Martin Wynne (Lancaster) presented the results of an interesting comparison between two part-of-speech taggers: CLAWS, from Lancaster, and QTAG, from Birmingham. The comparison was effected by running both parsers on the same corpus (the written half of the BNC sampler), mapping the results into the EAGLES recommended annotation scheme, and comparing the results. Martin conceded that this was grossly unfair on several counts: the EAGLES scheme is much closer to CLAWS in the first place; CLAWS was trained on the BNC; in cases of ambiguity, CLAWS uses portmanteau tagging, whereas QTAG gives a prioritized list from which they always took the first. He also spent a lot of time saying that he didn't regard the results (in a corpus of over a million words, CLAWS disagreed with the reference scheme 2% of the time, and QTAG about 15%) as proving anything, in which case one couldnt help wondering why they were being presented.

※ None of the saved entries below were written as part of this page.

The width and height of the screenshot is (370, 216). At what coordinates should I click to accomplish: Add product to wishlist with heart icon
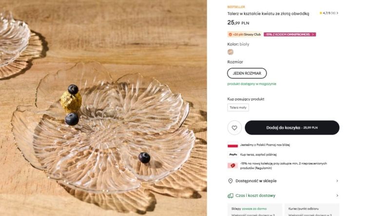tap(234, 128)
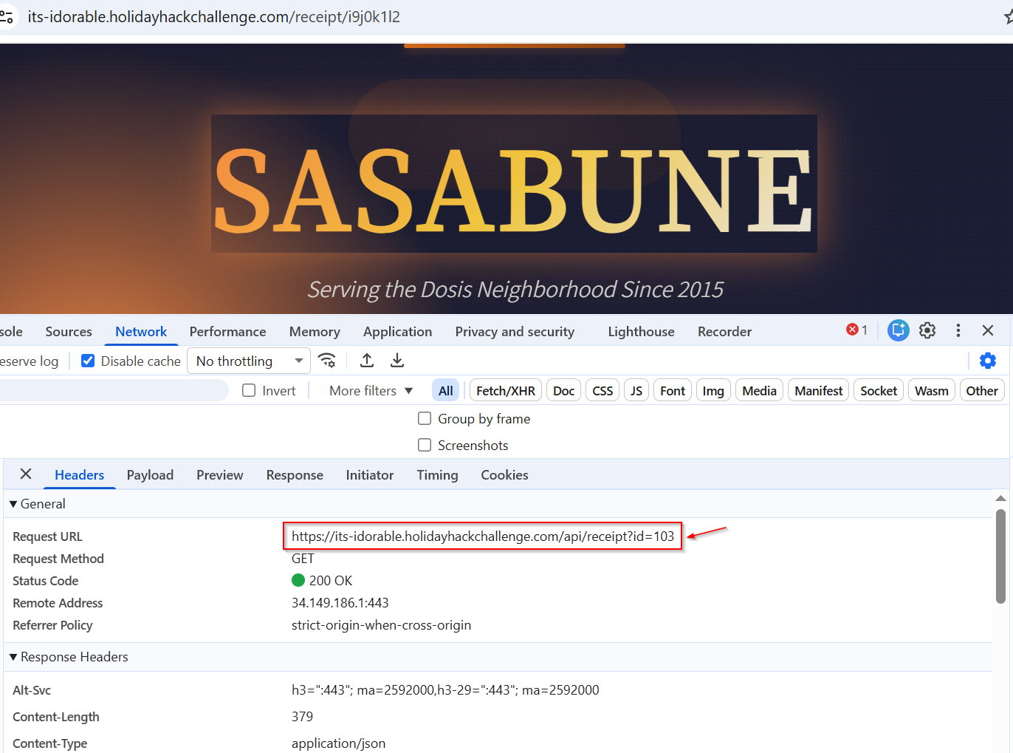This screenshot has width=1013, height=753.
Task: Click the import HAR upload icon
Action: (x=367, y=361)
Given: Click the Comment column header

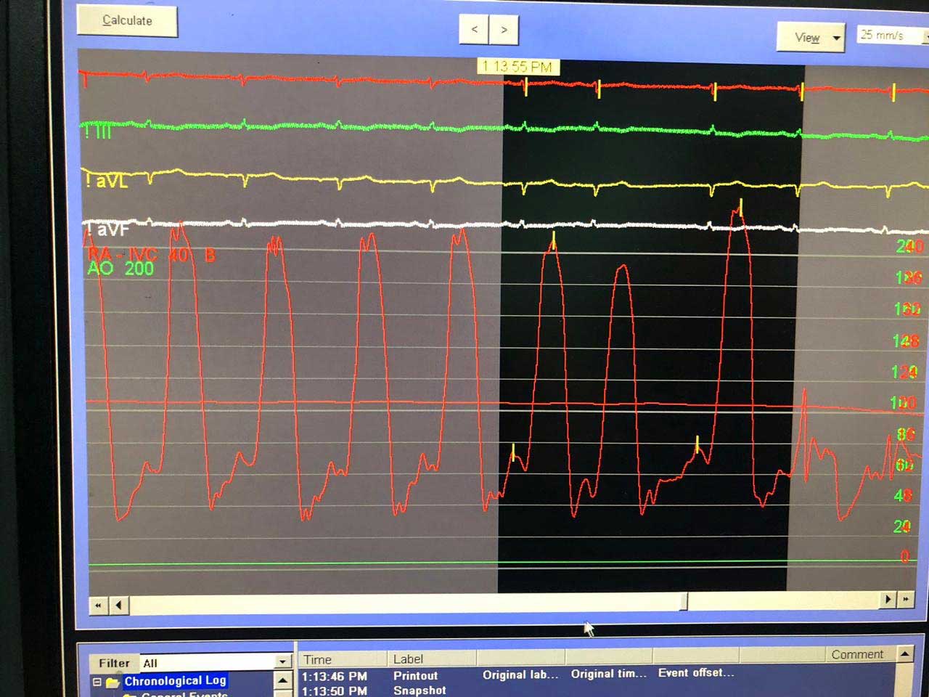Looking at the screenshot, I should [x=856, y=654].
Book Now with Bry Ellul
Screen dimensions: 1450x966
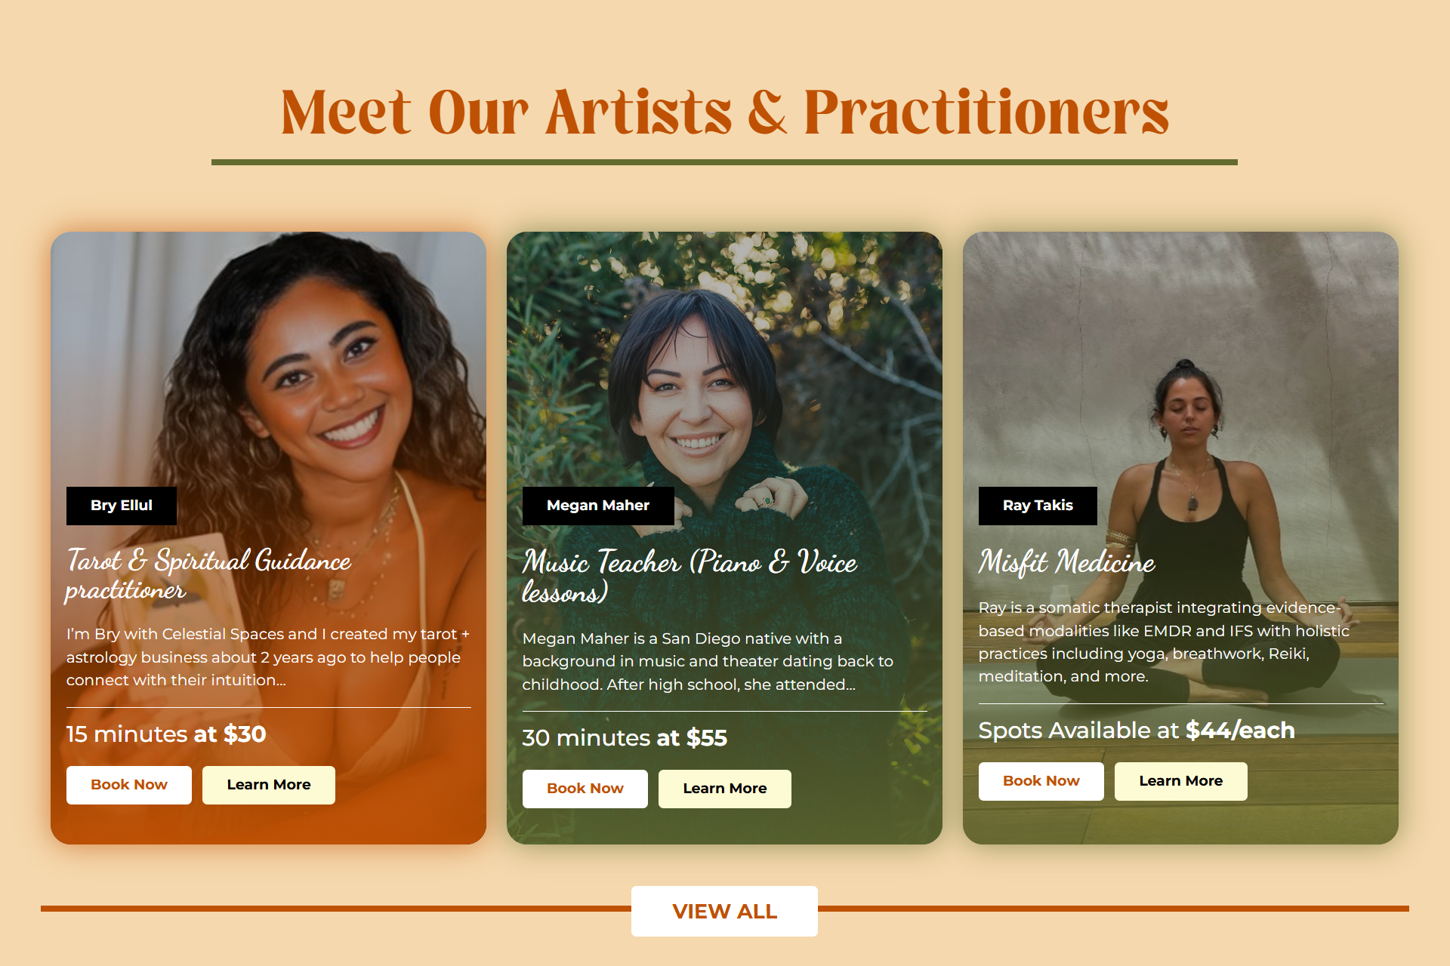[129, 785]
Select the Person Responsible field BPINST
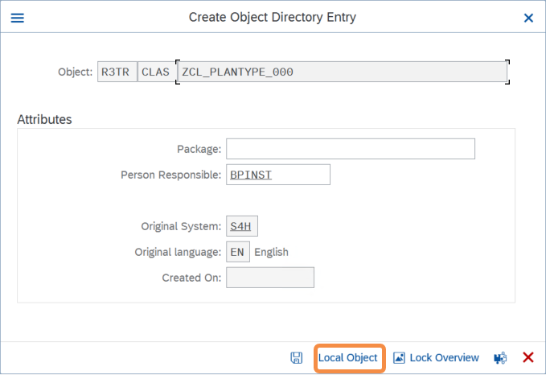This screenshot has height=375, width=546. click(277, 175)
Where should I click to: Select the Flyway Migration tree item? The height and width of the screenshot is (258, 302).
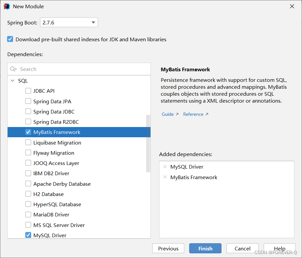(53, 153)
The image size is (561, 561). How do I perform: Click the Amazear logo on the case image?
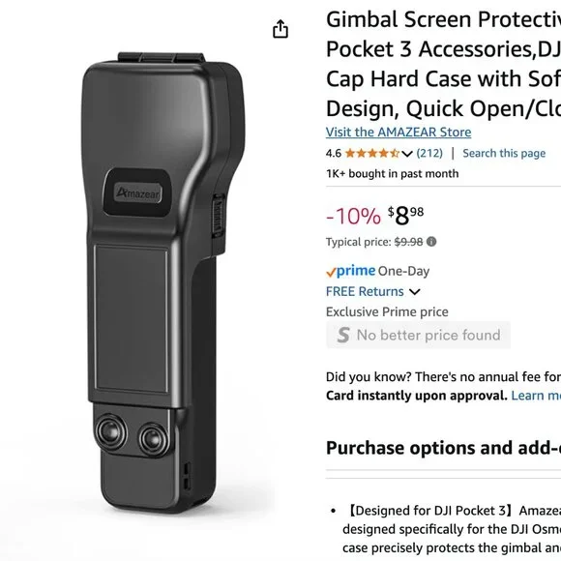point(137,193)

Antoinette Renouf (Liverpool) reported on the next phase of her unit's continuing and (I think) unique work on neologisms. The AVIATOR project, which monitored the appearance of new words in newspaper texts over a four year period, demonstrated that such words tended to have very low frequencies, thus requiring the development of rather rarefied statistical techniques for their detection and classification. Such techniques having been developed in collaboration with Harald Baayen from Nijmegen, Antoinette announced the arrival of a new project called Analysis and Prediction of Innovation in the Lexicon (APRIL), the aim of which is to develop a system of automated classification, accounting qualitatively and quantitatively for the features found in huge amounts of text, and then extrapolate from this to predict the structure of the future lexicon. Allegedly.

Graeme Kennedy (Victoria University of Wellington), author of the other newly published book on corpus linguistics, presented an intriguing paper on Maori borrowings into contemporary New Zealand English, couched largely as a comparison between those reported in the new dictionary of NZ english and those attested in a recently compiled corpus of spoken New Zealand English. Apparently, 77% of the words in the dictionary are not attested in the corpus, while 86% of forms found in the corpus don't appear in the dictionary.

Under the title It's enough funny, man, Anna-Brita Stenström reported on some features of teenage talk familiar to those with teenage daughters (e.g. use of enough and well as adjective pre-modifiers) but maybe not to others. In traditional ICAME fashion, she presented a mass of useful and interesting evidence for these usages, and their typical contexts based on searches of the COLT and the BNC; she had also used the online OED as a source of comparative diachronic information, enabling her to reveal that enough as a premodifier appears about 800 times in OED citations, while well is well frequent in Old English, thus suggesting that teenagers have merely rediscovered an enough established feature of Early Modern English.

Due to other committments, I had to make my excuses and leave at this point, thus missing amongst other things a report on the Lancaster multimedia corpus of children's writing as well as the closing celebrations. Despite this sacrifice, I still somehow managed to missed my flight home and had to spend an extra night at the Belfast airport hotel. Even this did not dampen my enthusiasm for the event: one of the best of a long series, and a hard act to follow.